I have seen others have posted similar questions. But the difference is I'm running a Keras Functional API instead of a sequential model.
from keras.models import Model
from keras import layers
from keras import Input
text_vocabulary_size = 10000
question_vocabulary_size = 10000
answer_vocabulary_size = 500
text_input = Input(shape=(None,), dtype='int32', name='text')
embedded_text = layers.Embedding(64, text_vocabulary_size)(text_input)
encoded_text = layers.LSTM(32)(embedded_text)
question_input = Input(shape=(None,), dtype='int32', name='question')
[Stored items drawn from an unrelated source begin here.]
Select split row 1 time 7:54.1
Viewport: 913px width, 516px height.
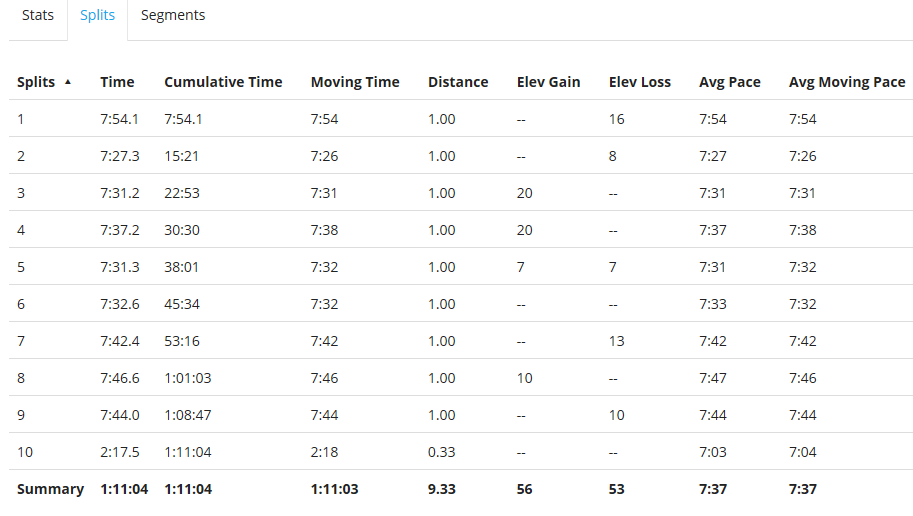(x=119, y=119)
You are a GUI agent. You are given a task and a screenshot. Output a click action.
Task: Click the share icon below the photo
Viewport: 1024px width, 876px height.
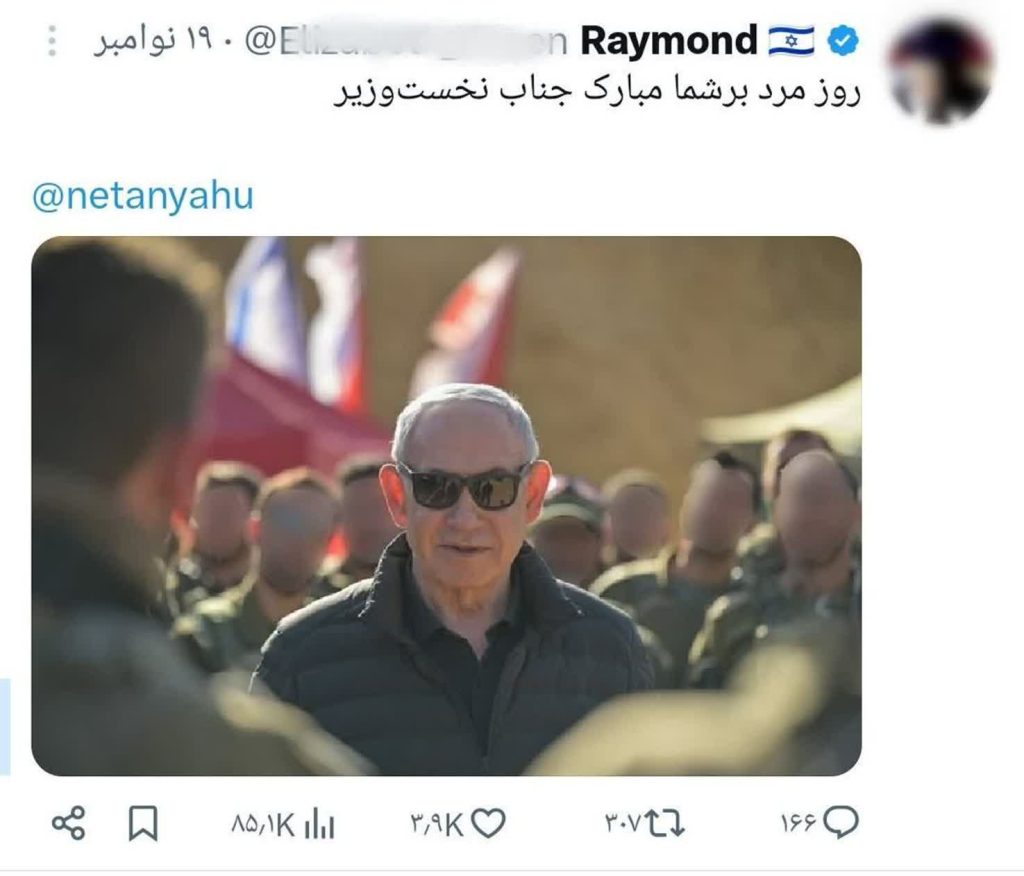(69, 822)
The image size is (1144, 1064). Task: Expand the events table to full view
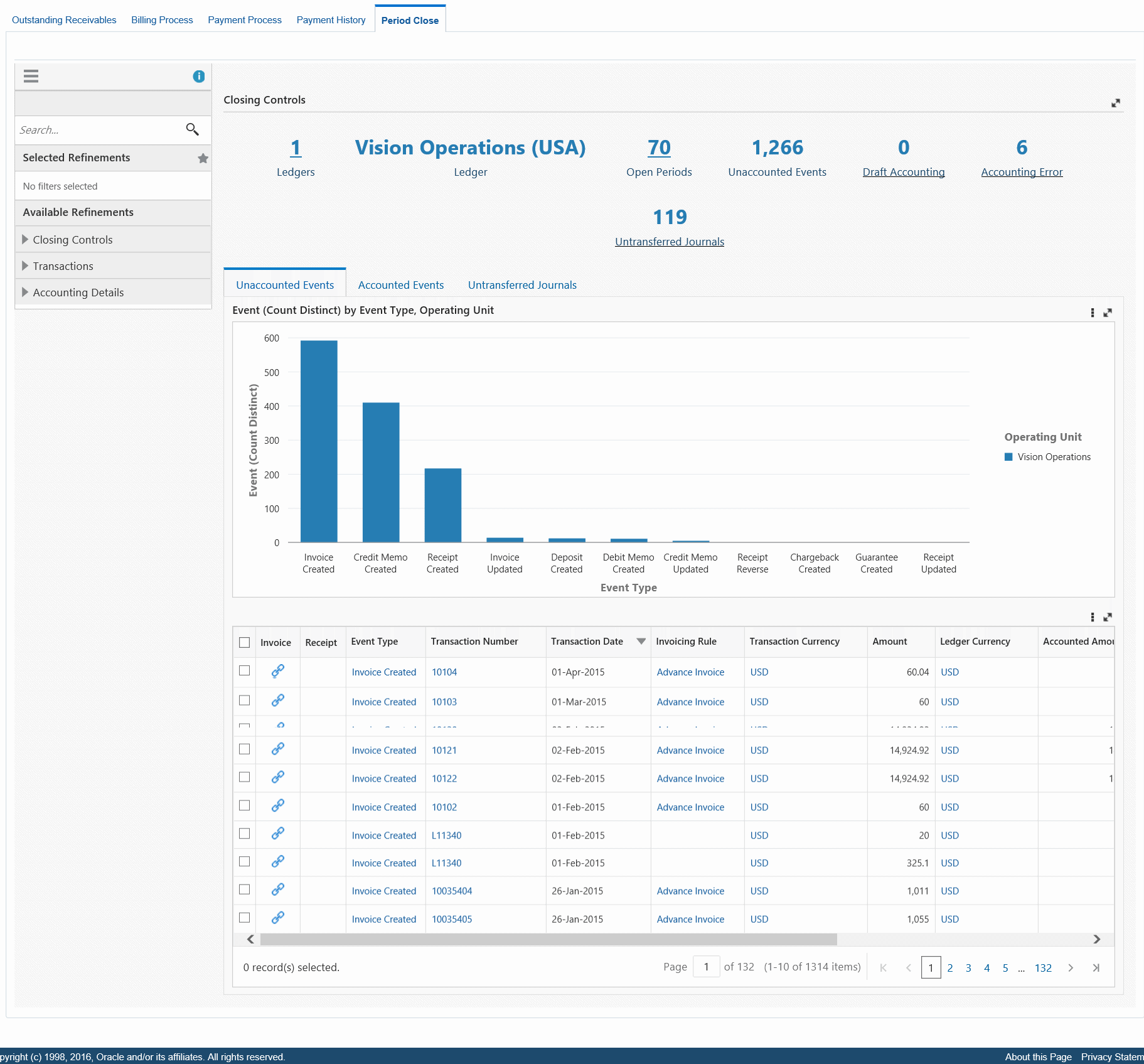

embedded_question = layers.Embedding( 32, question_vocabulary_size)(question_input)
encoded_question = layers.LSTM(16)(embedded_question)
concatenated = layers.concatenate([encoded_text, encoded_question],axis=-1)
## Concatenates the encoded question and encoded text
answer = layers.Dense(answer_vocabulary_size, activation='softmax')(concatenated)
model = Model([text_input, question_input], answer)
model.compile(optimizer='rmsprop', loss='categorical_crossentropy', metrics=['acc'])
import numpy as np
num_samples = 1000
max_length = 100
text = np.random.randint(1, text_vocabulary_size, size=(num_samples, max_length))
question = np.random.randint(1, question_vocabulary_size, size=(num_samples, max_length))
answers = np.random.randint(0, 1, size=(num_samples, answer_vocabulary_size))
model.fit([text, question], answers, epochs=10, batch_size=128)
The error I get while trying into fitting the model is as follows.
InvalidArgumentError: indices[120,0] = 3080 is not in [0, 32)
[[{{node embedding_6/embedding_lookup}}]]
The dimension of the vocabulary is the first parameter to the Embedding
class, you are setting them as the second. You just have to switch the parameters you are giving to the embedding instances.